Exercise prompt
Rewrite the listing below, swapping "Instruction" for "Command" wherever it occurs and changing nothing else.

Recorded data
******

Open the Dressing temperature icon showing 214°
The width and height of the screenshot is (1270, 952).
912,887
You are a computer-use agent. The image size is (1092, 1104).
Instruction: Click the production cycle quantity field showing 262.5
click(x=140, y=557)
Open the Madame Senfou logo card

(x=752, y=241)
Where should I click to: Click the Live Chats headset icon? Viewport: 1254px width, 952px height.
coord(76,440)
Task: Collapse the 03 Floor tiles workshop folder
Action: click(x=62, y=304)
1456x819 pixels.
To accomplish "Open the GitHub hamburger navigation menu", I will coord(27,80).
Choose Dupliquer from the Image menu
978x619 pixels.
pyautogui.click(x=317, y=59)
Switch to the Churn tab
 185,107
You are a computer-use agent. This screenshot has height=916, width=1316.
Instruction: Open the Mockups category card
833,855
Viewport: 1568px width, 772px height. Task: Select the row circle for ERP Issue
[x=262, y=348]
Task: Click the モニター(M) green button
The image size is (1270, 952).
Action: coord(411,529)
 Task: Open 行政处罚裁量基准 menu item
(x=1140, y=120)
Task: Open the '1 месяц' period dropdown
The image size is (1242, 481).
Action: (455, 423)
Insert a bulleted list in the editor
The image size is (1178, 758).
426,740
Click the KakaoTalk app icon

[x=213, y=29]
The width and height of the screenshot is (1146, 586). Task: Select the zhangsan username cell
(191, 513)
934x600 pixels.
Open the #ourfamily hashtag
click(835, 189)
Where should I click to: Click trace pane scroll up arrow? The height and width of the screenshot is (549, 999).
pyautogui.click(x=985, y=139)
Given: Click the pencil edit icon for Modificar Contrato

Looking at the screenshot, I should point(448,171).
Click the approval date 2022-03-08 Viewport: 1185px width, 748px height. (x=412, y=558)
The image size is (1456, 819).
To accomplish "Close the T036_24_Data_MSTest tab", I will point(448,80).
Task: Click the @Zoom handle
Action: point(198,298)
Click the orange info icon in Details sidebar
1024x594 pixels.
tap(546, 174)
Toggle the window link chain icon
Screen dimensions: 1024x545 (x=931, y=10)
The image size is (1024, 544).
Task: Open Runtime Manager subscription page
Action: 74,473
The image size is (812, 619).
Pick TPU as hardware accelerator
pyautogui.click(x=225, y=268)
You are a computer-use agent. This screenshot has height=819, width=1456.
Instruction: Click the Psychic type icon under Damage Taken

******

Correct output
Open the Dressing temperature icon showing 214°
The width and height of the screenshot is (1270, 952).
912,887
You are a computer-use agent. The image size is (1092, 1104).
Command: Click the production cycle quantity field showing 262.5
click(x=140, y=557)
Open the Madame Senfou logo card

(x=752, y=241)
Where should I click to: Click the Live Chats headset icon? Viewport: 1254px width, 952px height.
coord(76,440)
Task: Collapse the 03 Floor tiles workshop folder
Action: click(x=62, y=304)
1456x819 pixels.
To accomplish "Open the GitHub hamburger navigation menu", I will coord(27,80).
Choose Dupliquer from the Image menu
978x619 pixels.
pyautogui.click(x=317, y=59)
Switch to the Churn tab
 185,107
You are a computer-use agent. This screenshot has height=916, width=1316.
Command: Open the Mockups category card
833,855
Viewport: 1568px width, 772px height. Task: Select the row circle for ERP Issue
[x=262, y=348]
Task: Click the モニター(M) green button
The image size is (1270, 952).
Action: coord(411,529)
 Task: Open 行政处罚裁量基准 menu item
(x=1140, y=120)
Task: Open the '1 месяц' period dropdown
The image size is (1242, 481).
Action: (455, 423)
Insert a bulleted list in the editor
The image size is (1178, 758).
426,740
Click the KakaoTalk app icon

[x=213, y=29]
The width and height of the screenshot is (1146, 586). Task: Select the zhangsan username cell
(191, 513)
934x600 pixels.
Open the #ourfamily hashtag
click(835, 189)
Where should I click to: Click trace pane scroll up arrow? The height and width of the screenshot is (549, 999).
pyautogui.click(x=985, y=139)
Given: Click the pencil edit icon for Modificar Contrato

Looking at the screenshot, I should point(448,171).
Click the approval date 2022-03-08 Viewport: 1185px width, 748px height. (x=412, y=558)
The image size is (1456, 819).
To accomplish "Close the T036_24_Data_MSTest tab", I will point(448,80).
Task: Click the @Zoom handle
Action: point(198,298)
Click the orange info icon in Details sidebar
1024x594 pixels.
tap(546, 174)
Toggle the window link chain icon
Screen dimensions: 1024x545 (x=931, y=10)
The image size is (1024, 544).
Task: Open Runtime Manager subscription page
Action: 74,473
The image size is (812, 619).
Pick TPU as hardware accelerator
pyautogui.click(x=225, y=268)
You are a computer-use agent. This screenshot has height=819, width=1456.
Command: Click the Psychic type icon under Damage Taken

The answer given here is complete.